Effect of prostaglandin E1 in collagen disease patients with inflammatory skin ulcer.

UNLABELLED

Clinical, physiological and biochemical studies of PGE1 were done in a series of collagen disease patients with skin ulcer, in a foot varix patient with skin ulcer as a non-inflammatory skin ulcer control, and in two diabetics without skin ulcer as no skin ulcer controls. Intravenous infusions of prostaglandin E1 (PGE1) were given continuously at the dose of 1 ng/kg/min for 72 hours. Blood samples were collected from the cubital vein, before, during, immediately after and at seven days after PGE1 therapy. Platelet aggregations were studied by light transmittance (PRP: modified by Born's method; whole blood: modified by Tohjima's method). Platelet iPGE (immunoreactive PGE-like material) levels were assayed by radio-immunoassay. Essential fatty acid compositions of plasma, platelet and red cells, were analysed by gas chromatography.

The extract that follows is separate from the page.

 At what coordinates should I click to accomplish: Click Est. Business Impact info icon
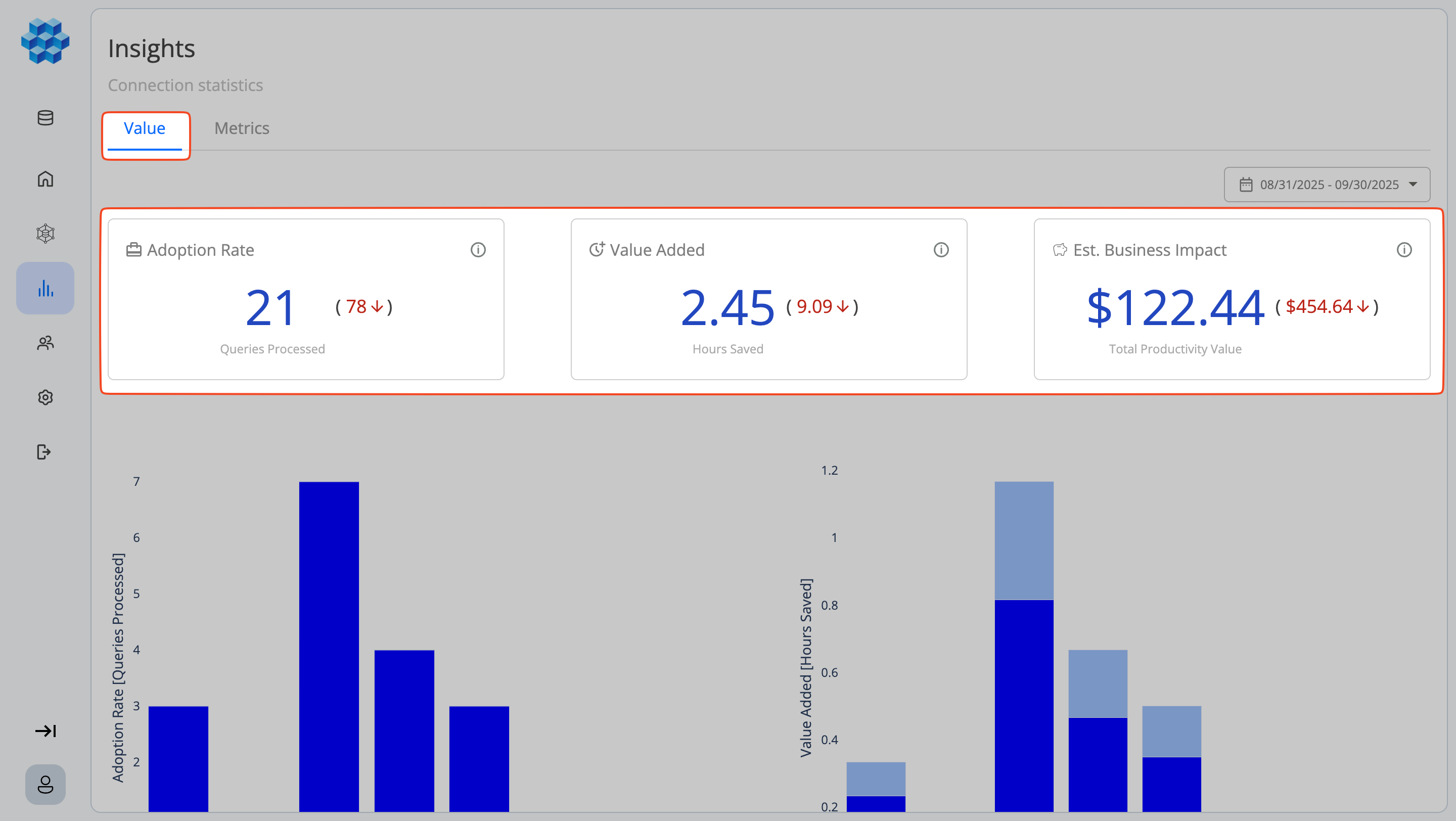pos(1404,250)
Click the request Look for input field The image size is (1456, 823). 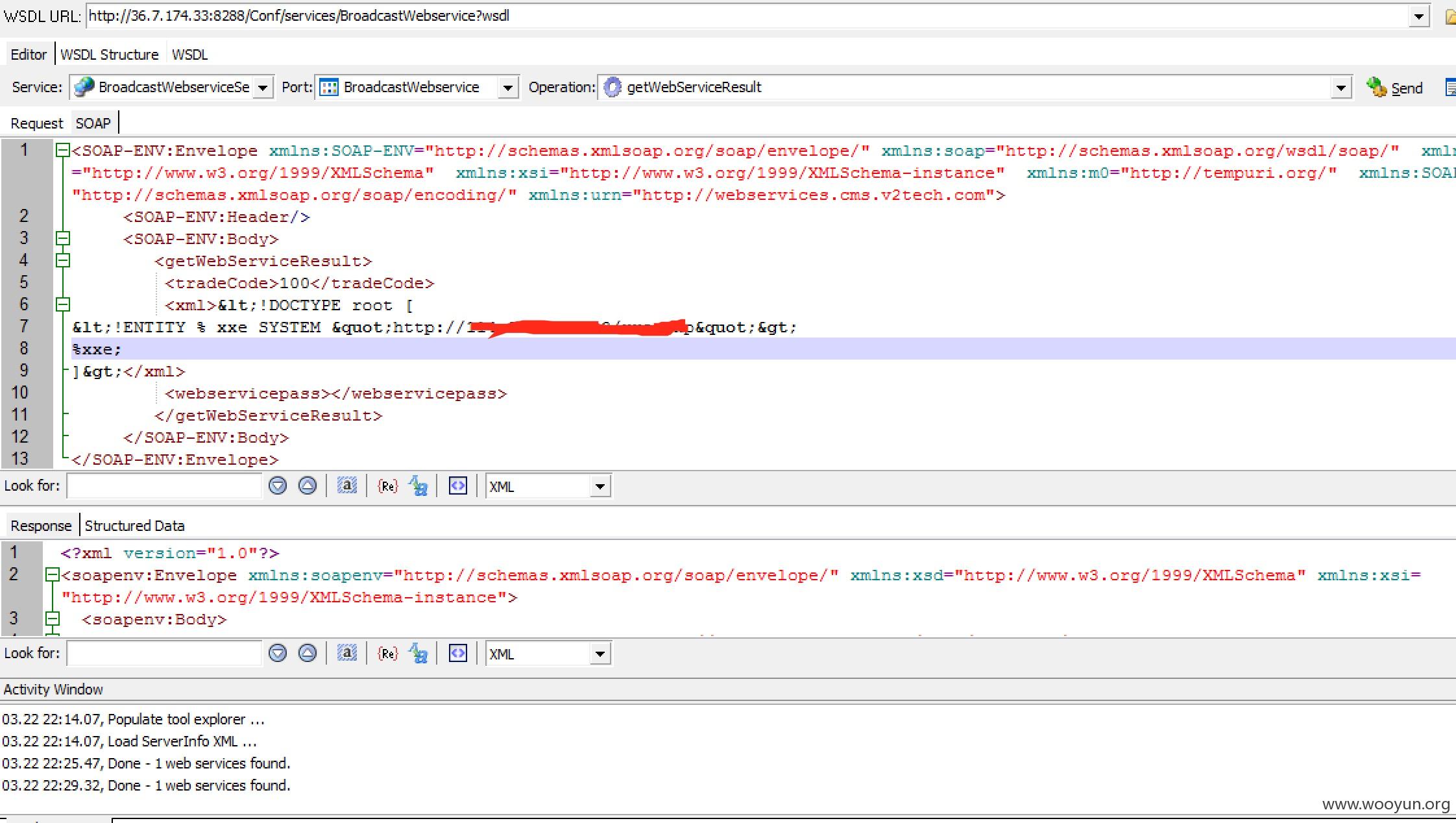coord(164,485)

Results were as follows: (1) in all cases, complete healing of skin ulcers was observed; (2) In most cases, skin temperature increased during PGE1 treatment; (3) Platelet aggregation was higher during PGE1 treatment than before and was higher in PRP than in whole blood during PGE1 treatment; (4) The platelet basal iPGE levels were significantly decreased by PGE1 (P less than 0.025); (5) The plasma and platelet linoleic acid levels were significantly higher than before PGE1 treatment (plasma: P less than 0.05, platelets: P less than 0.025); (6) Thrombocytosis of one case of MRA was healed by the second PGE1 treatment.

CONCLUSION

The inflammatory skin ulcers in collagen diseases were healed completely by continuous intravenous infusion of PGE1. This effect might be brought about by the suppression of PG metabolism, especially in platelets.